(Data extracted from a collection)
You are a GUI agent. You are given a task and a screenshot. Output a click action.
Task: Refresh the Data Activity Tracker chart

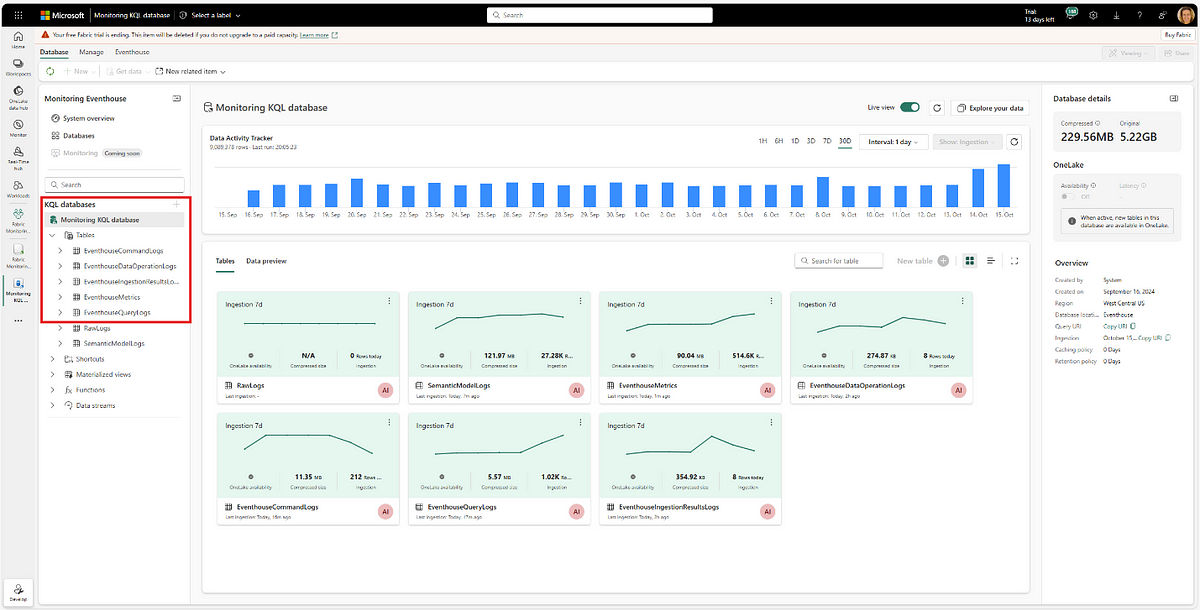point(1013,142)
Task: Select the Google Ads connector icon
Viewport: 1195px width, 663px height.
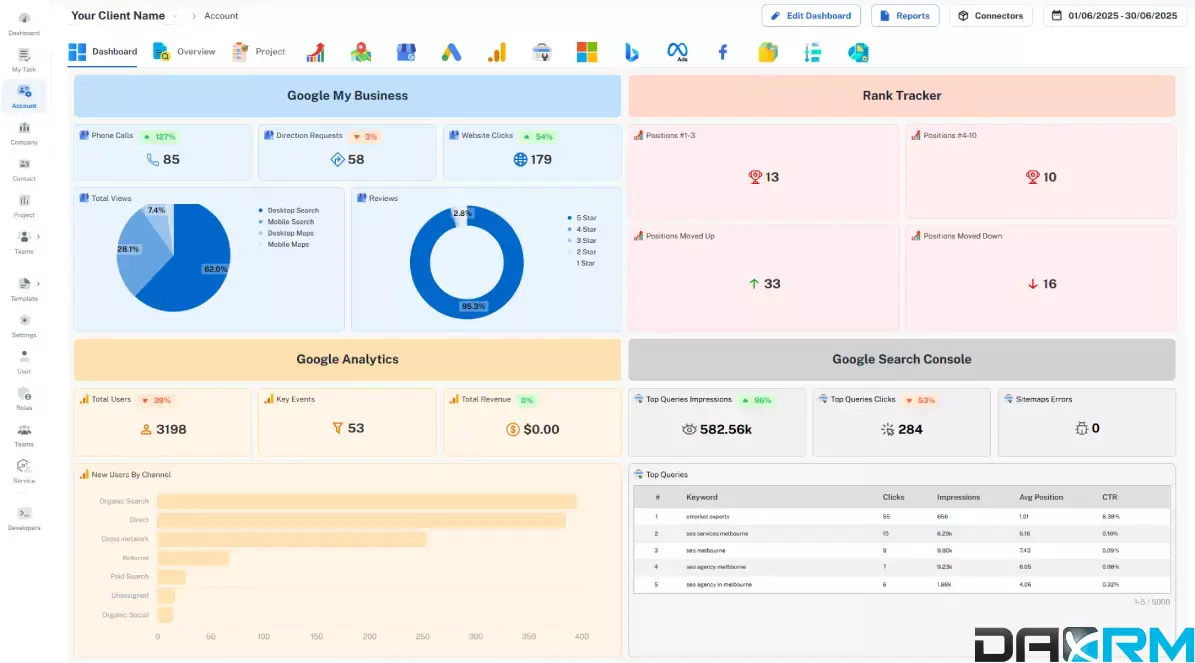Action: pos(451,51)

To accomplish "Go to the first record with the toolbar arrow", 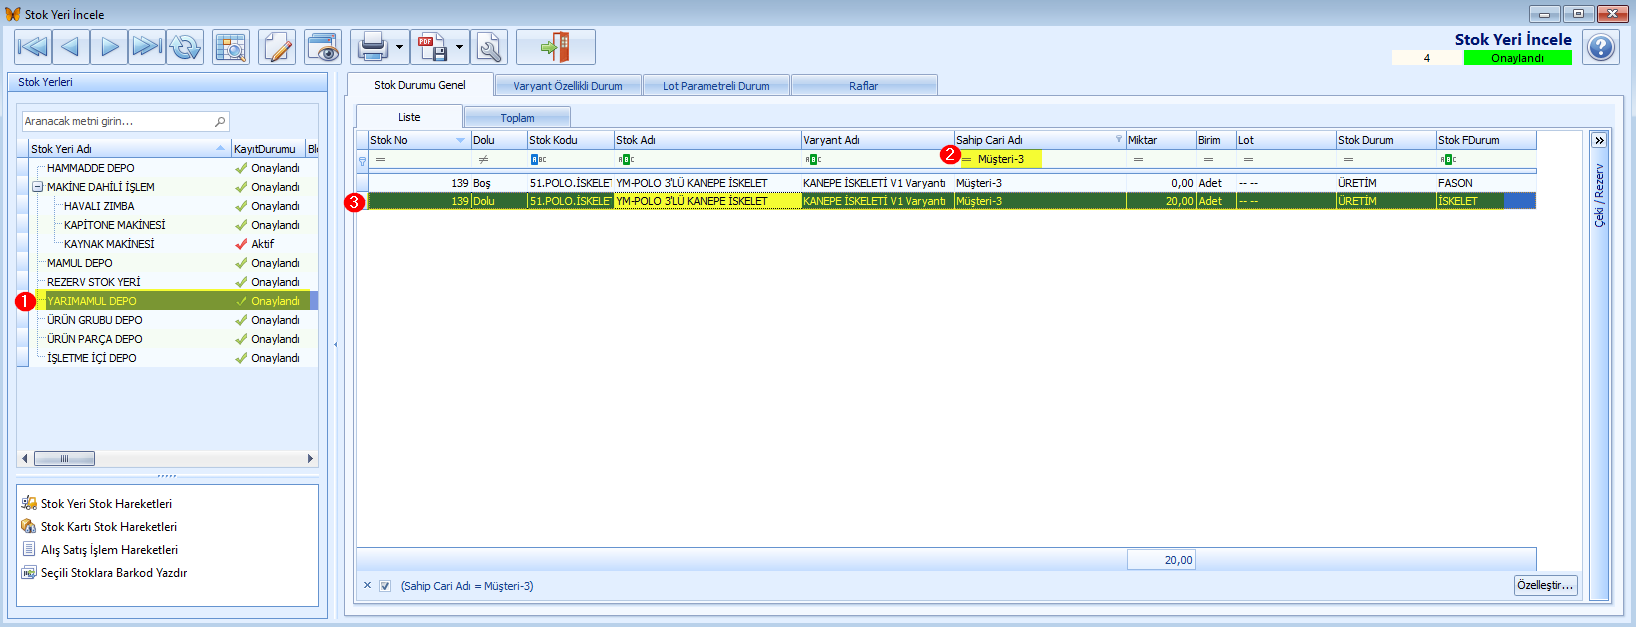I will coord(33,47).
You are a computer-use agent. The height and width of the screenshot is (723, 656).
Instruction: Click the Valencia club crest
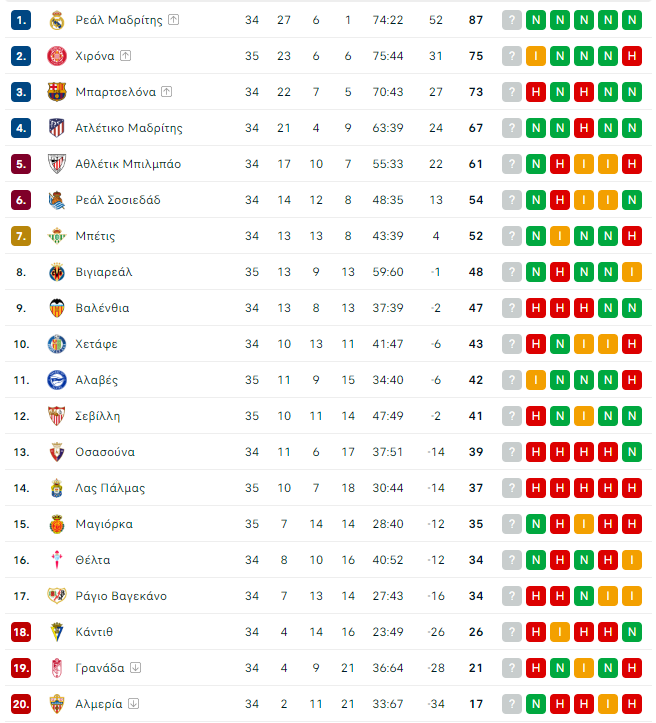56,308
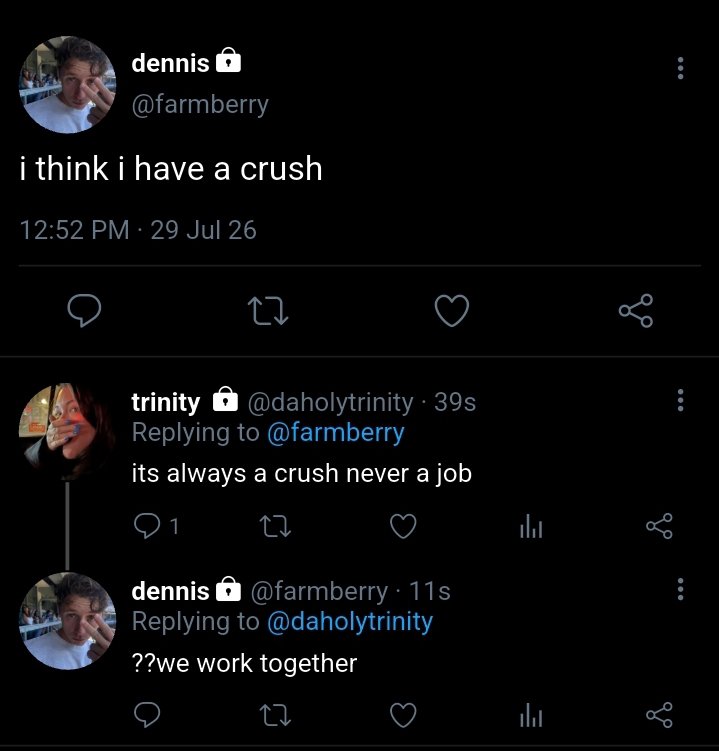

▶ _WHAT YOU ARE ASKED TO DO_: Leave out the pictures, and retype exactly the lines from the one containing "You are a computer-use" through the last line of the data above, no more and no less.

▶ _SOLUTION TO THIS PROBLEM_:
You are a computer-use agent. The height and width of the screenshot is (723, 656).
Instruction: Click the Valencia club crest
56,308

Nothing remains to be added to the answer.